++++ Passage

Almost from the beginning, the four fallen soldiers’ families — who have seven veterans among them with military, intelligence or law enforcement experience — were suspicious about the story of the ambush in the desert offered by military officials, who alleged the team was operating without the approval of senior commanders and failed to assess the risks of taking on a top ISIS commander.

“It’s just stuff that they said didn’t add up at all,” recalled Sgt. LaDavid Johnson’s young widow, Myeshia, the mother of their three children. “Everybody came telling me different things.”

She wasn’t alone. Dustin Wright’s older brother Will was an Army combat veteran of Afghanistan who was told his Green Beret brother was killed by mortars. But Will took the difficult and unusual step of examining Dustin’s body in the casket upon his return to Lyons, Georgia.

“What a mortar does to the human body, shrapnel and fire, is a lot different and it’s much more graphic and sinister than small arms fire. He was not charred flesh, he was a man who had stood his ground and was fallen by small arms fire, bullets riddling his body,” Will Wright said in the film, his voice warbling slightly as he spoke.

Like Myeshia Johnson, Will Wright said he couldn’t shake the feeling that “something didn’t add up.”

Seven months after the gunfight, Gen. Waldhauser laid out AFRICOM’s litany of allegations about the ambushed team, ODA 3212, and its Green Beret commander, Capt. Mike Perozeni, in a press conference disclosing the findings of an investigation performed by his command.

But Mitchell, the former top civilian at the Pentagon overseeing U.S. special operations, as well as others in interviews featured in the film, contradicted Waldhauser’s findings of a team gone rogue and said that the team’s true objective was a recon mission to find and track — not capture or kill — ISIS subcommander Doundoun Cheffou.

ODA 3212 was assisted by a pair of Nigeriens working for the CIA with their own vehicle, whom the Agency had trained to use a cellular surveillance device inside their white SUV to lock onto Cheffou’s cell phone, according to intelligence officials and Special Forces soldiers in Niger. Cheffou’s phone had been detected by a U.S. military drone near a village close to Mali, but the CIA operatives with the Special Forces team failed to detect the signal — so the convoy returned south, almost reaching their base in Oulluam by late afternoon on Oct. 3, 2017.

++++++++
++++ Provided data

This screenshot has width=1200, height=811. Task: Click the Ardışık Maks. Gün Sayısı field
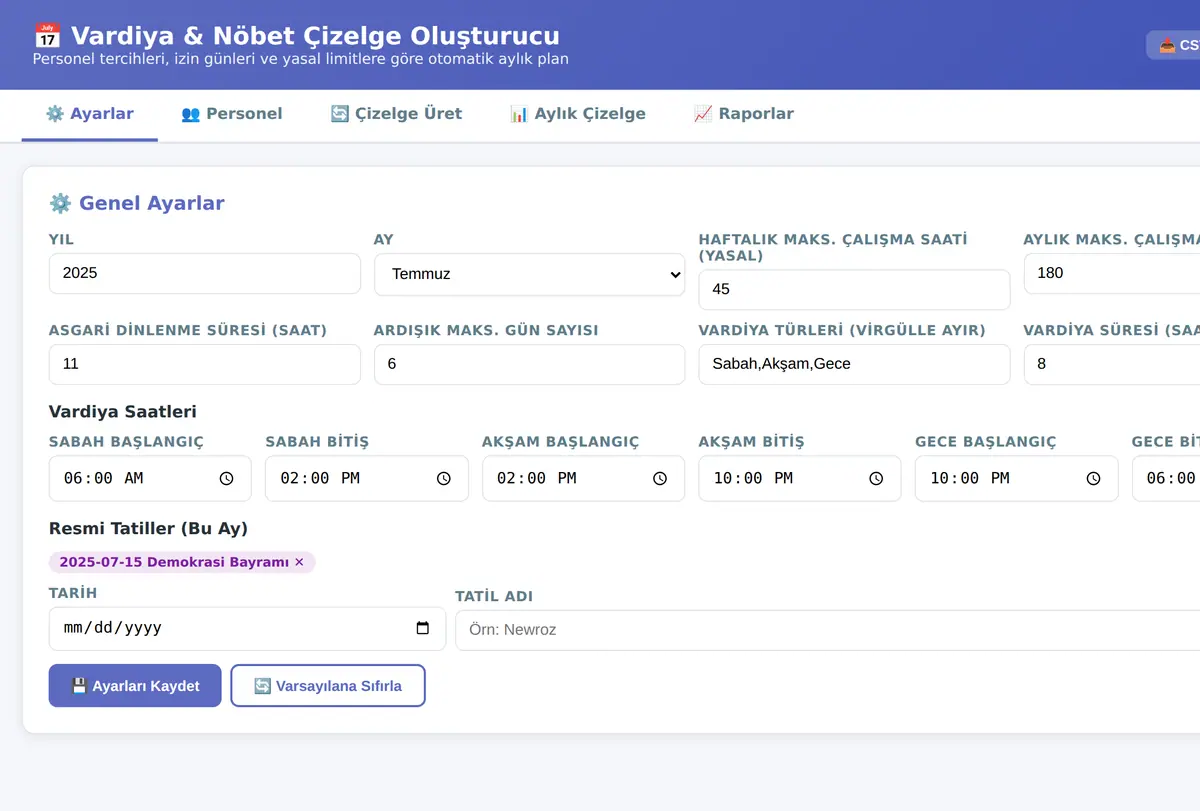coord(530,364)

++++++++

**Required work**
Copy everything in the article from "She wasn’t alone." down to "as he spoke.", swapping "casket" for "coffin". The material has no connection to the article.

**Task output**
She wasn’t alone. Dustin Wright’s older brother Will was an Army combat veteran of Afghanistan who was told his Green Beret brother was killed by mortars. But Will took the difficult and unusual step of examining Dustin’s body in the coffin upon his return to Lyons, Georgia.

“What a mortar does to the human body, shrapnel and fire, is a lot different and it’s much more graphic and sinister than small arms fire. He was not charred flesh, he was a man who had stood his ground and was fallen by small arms fire, bullets riddling his body,” Will Wright said in the film, his voice warbling slightly as he spoke.